Render as a numbered list the lines of the listing below, beginning with the line that contains "Select the 10°N latitude label on the map" and continuing through the end of the listing, and omit blank lines.

(Word and element location records)
_ _ _ _ _ _ _

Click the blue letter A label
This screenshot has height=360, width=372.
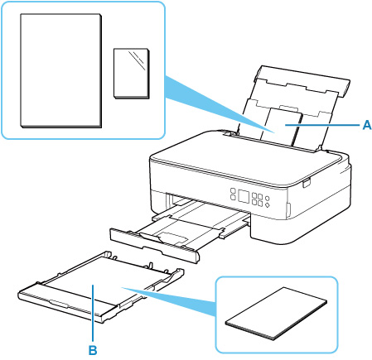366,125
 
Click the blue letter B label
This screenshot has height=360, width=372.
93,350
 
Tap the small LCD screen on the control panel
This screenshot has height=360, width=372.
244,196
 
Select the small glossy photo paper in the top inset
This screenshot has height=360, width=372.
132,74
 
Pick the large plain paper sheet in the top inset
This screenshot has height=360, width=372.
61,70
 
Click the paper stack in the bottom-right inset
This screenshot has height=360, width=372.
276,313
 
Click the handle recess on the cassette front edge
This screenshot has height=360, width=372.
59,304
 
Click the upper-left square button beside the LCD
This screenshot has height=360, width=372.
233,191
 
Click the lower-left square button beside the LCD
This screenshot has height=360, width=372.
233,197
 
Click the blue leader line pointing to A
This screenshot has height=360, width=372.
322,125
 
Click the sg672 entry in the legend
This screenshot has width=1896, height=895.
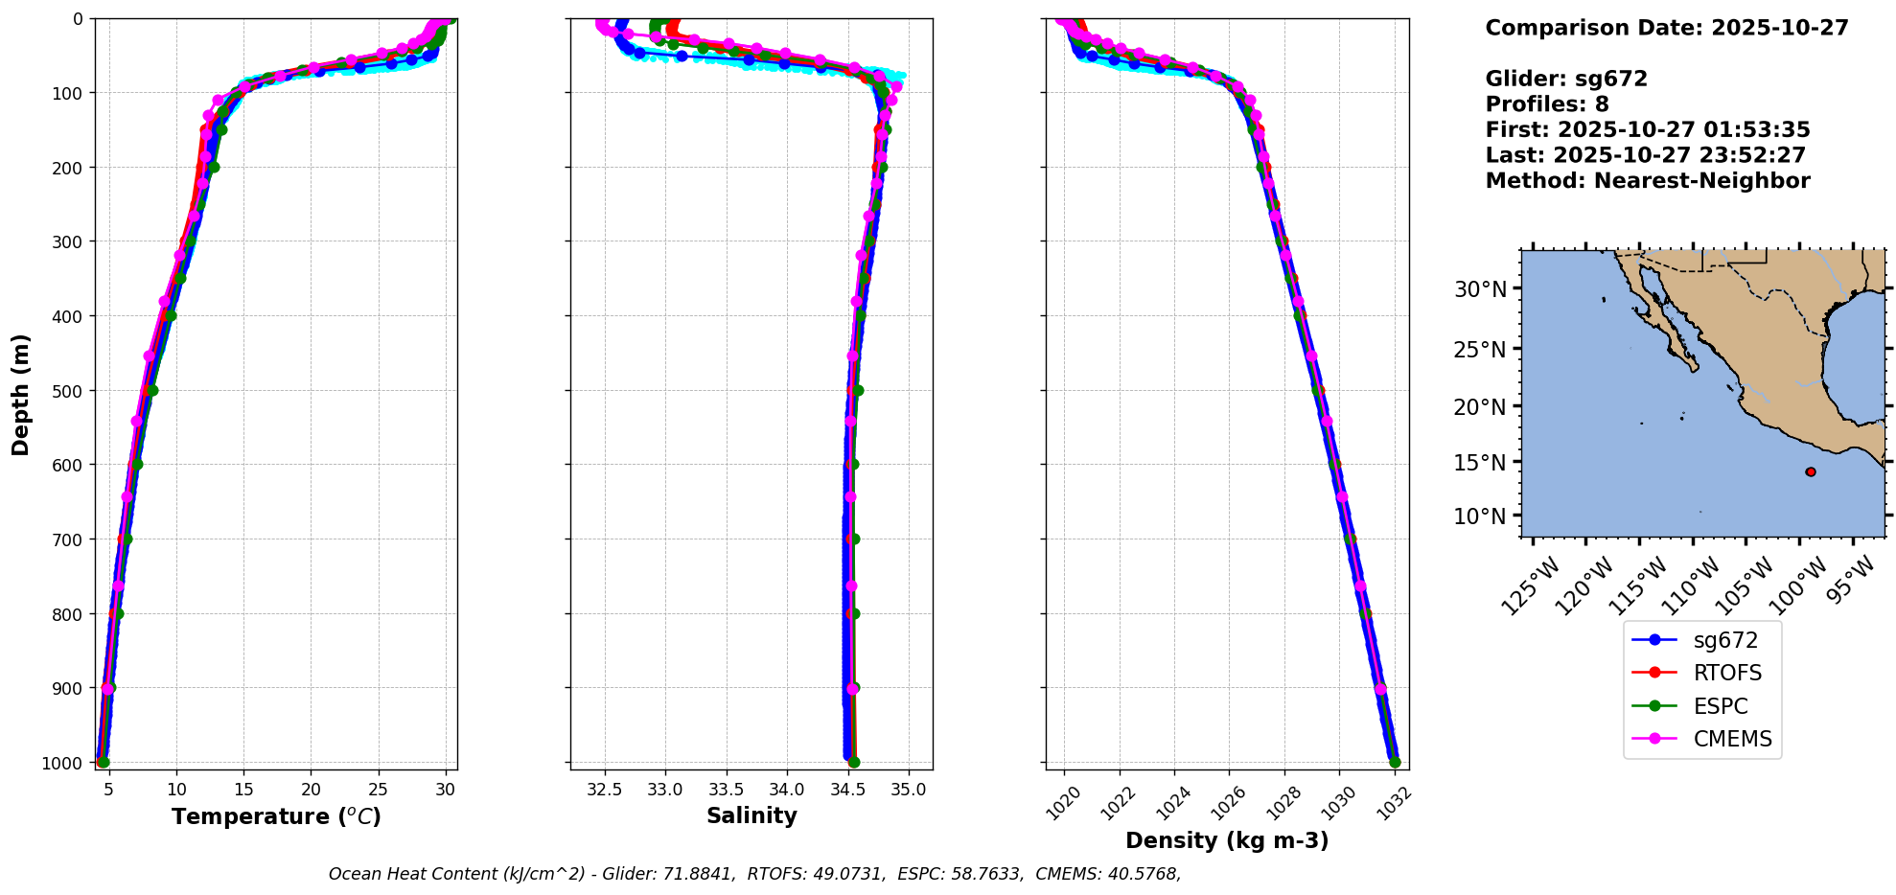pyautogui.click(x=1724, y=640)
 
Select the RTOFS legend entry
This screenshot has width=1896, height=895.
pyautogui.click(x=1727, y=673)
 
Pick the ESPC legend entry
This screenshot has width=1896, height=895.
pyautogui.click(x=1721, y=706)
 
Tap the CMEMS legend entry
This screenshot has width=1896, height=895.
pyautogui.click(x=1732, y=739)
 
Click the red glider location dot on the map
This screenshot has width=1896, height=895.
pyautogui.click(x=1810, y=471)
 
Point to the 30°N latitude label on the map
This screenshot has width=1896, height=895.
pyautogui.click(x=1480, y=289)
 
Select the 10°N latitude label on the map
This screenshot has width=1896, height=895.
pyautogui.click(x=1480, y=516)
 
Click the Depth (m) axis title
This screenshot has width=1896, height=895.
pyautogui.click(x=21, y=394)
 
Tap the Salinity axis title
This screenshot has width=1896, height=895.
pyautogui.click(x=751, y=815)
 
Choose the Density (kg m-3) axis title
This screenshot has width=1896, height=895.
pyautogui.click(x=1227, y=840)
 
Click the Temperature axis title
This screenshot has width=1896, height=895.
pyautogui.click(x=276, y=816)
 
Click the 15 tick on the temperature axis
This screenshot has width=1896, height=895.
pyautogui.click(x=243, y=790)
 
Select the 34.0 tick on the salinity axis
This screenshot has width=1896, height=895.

_ _ _ _ _ _ _

Full response:
1. Select the 10°N latitude label on the map
2. This screenshot has width=1896, height=895.
3. pyautogui.click(x=1480, y=516)
4. Click the Depth (m) axis title
5. This screenshot has width=1896, height=895.
6. pyautogui.click(x=21, y=394)
7. Tap the Salinity axis title
8. This screenshot has width=1896, height=895.
9. pyautogui.click(x=751, y=815)
10. Choose the Density (kg m-3) axis title
11. This screenshot has width=1896, height=895.
12. pyautogui.click(x=1227, y=840)
13. Click the Temperature axis title
14. This screenshot has width=1896, height=895.
15. pyautogui.click(x=276, y=816)
16. Click the 15 tick on the temperature axis
17. This screenshot has width=1896, height=895.
18. pyautogui.click(x=243, y=790)
19. Select the 34.0 tick on the salinity axis
20. This screenshot has width=1896, height=895.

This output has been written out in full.